MLB: Midseason Favorites in the AL and NL
The Major League Baseball season has nearly reached its midway point, which means a couple of things: The All-Star break is coming up shortly, along with fun events like the Home Run Derby, and teams are beginning to evaluate their places in the standings. With that in mind, we’ve decided to do a little evaluation and look at the midseason favorites in the AL and NL for the playoffs.
Division leaders: Baltimore Orioles, Cleveland Indians, Texas Rangers
Wild card leaders: Boston Red Sox, Toronto Blue Jays
All over baseball, we’ve found that none of the division races are particularly close at the season’s midpoint. In the American League, we see Baltimore, Cleveland, and Texas all with leads of 5.5 games or more. At the same time, none of the three teams were heavily picked by experts as the best in their division, with the possible exception being the Rangers.
The Red Sox and Blue Jays in the AL East will likely give the Orioles a run for their money in the second half, and the starting pitching woes for the Rangers might catch up to them at some point. The Houston Astros are on a tear of late, winning nine of their last 10 games and pulling to within 8.5 games of first place.
It seems like a long shot, but don’t count out Houston chasing down their interstate rivals. The AL Central has the Indians out in front, and they don’t seem to be slowing down. They’re currently on a 12-game winning streak and have pushed the Kansas City Royals to six games back.
But despite injuries and losing a few key players to free agency, the Royals are still the defending World Series champions and have made the trip to the World Series two years in a row. Picking a favorite in the American League is tough right now, even with what look to be reasonable cushions in each division for the leaders.
The Red Sox have an outstanding offense, but their pitching leaves a bit to be desired. We have full faith in Boston addressing that at the trade deadline, so expect to see them overtake Baltimore at some point this summer and head into the post-season as the prohibitive favorite in the AL.

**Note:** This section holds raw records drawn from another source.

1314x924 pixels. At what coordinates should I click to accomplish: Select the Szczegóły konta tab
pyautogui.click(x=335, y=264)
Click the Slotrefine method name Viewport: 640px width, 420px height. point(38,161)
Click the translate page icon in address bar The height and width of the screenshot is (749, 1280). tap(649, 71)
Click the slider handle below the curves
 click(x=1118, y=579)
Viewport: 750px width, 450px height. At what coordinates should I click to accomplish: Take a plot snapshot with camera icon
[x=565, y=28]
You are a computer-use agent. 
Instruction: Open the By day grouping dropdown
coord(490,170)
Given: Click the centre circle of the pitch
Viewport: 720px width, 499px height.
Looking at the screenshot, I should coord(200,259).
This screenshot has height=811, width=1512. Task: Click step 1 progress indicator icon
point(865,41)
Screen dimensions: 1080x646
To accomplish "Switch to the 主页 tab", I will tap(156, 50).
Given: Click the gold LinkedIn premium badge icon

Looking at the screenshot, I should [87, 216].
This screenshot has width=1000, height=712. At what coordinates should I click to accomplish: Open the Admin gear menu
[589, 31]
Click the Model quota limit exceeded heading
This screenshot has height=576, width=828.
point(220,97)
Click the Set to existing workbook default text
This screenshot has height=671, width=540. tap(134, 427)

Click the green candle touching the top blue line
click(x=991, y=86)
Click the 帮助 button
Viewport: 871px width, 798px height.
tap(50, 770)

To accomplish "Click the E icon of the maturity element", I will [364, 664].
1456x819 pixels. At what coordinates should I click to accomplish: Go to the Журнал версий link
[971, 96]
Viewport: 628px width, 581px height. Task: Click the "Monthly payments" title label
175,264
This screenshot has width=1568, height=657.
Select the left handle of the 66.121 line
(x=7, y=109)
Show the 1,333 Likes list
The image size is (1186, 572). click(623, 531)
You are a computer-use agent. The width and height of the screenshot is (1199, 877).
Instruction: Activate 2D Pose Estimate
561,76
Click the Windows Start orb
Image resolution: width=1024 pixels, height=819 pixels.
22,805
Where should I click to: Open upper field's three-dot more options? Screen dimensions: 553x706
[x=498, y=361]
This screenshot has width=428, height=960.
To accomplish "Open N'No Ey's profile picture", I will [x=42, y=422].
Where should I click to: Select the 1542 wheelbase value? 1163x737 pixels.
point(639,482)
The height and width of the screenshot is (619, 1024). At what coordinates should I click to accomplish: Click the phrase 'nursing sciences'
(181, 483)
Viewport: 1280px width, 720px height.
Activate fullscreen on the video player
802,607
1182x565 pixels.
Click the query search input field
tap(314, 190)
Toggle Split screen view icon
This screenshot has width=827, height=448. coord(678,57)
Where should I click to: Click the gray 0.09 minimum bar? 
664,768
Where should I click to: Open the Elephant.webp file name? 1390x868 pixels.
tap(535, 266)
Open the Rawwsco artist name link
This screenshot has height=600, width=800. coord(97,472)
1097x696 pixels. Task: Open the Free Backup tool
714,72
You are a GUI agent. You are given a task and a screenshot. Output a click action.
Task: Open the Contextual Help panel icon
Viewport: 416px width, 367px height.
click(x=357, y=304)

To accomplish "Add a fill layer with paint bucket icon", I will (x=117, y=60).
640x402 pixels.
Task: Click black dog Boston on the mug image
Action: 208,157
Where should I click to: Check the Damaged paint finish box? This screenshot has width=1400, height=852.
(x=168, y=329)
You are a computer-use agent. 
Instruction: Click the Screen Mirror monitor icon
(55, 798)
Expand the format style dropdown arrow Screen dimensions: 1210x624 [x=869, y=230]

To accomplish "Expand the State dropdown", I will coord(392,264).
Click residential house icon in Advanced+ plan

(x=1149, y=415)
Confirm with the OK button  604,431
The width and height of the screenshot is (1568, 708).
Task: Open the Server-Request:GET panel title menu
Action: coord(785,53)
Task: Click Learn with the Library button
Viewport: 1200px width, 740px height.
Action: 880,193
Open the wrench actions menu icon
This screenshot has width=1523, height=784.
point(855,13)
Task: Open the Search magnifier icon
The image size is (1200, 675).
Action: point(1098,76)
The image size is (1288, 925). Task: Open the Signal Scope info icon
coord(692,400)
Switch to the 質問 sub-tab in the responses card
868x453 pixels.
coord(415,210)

Division leaders: Washington Nationals, Chicago Cubs, San Francisco Giants
Wild card leaders: Los Angeles Dodgers, Miami Marlins
Much like the junior circuit, the National League features some divisional races that don’t appear to be too close at the moment. The only one that’s a big-time runaway is the Cubs in the NL Central, with an 11-game lead over the St. Louis Cardinals coming into play today.
Chicago is the most well-rounded team in the league — and possibly the game — with great starting pitching, a strong back-end of the bullpen, and a deep and talented starting lineup. The NL East has the Nationals leading the surprising Marlins by 5.5 games, but Miami has been playing well lately and shaving the lead down ever so slightly.
The New York Mets aren’t far behind either, but they’re having injury and performance issues in their starting rotation and are in danger of their season starting to fall apart. The Giants are six games up on their only real competition, the Dodgers, in the NL West.
San Francisco has had injury issues that leave the door cracked a bit, but the Dodgers have underperformed all year and now have to deal with Clayton Kershaw heading to the DL with back problems.
Right now, the three division leaders are the clear favorites in the National League. The Nats have a great starting rotation, the Cubs are well-rounded, and the Giants have a great team and the “every other year” theory going for them.
If you had to pick one, the Cubs are an easy selection — with a rotation that runs five deep and a lineup that never gives you a break, which is a pairing that neither Washington or San Francisco can boast.
With still a half season left to play and a lot of story lines just beginning to unfold, it’s nearly impossible to make predictions about which teams will represent their respective leagues in the World Series. But, at the very least, we can make an educated guess at how it might shake out based on everything we know today.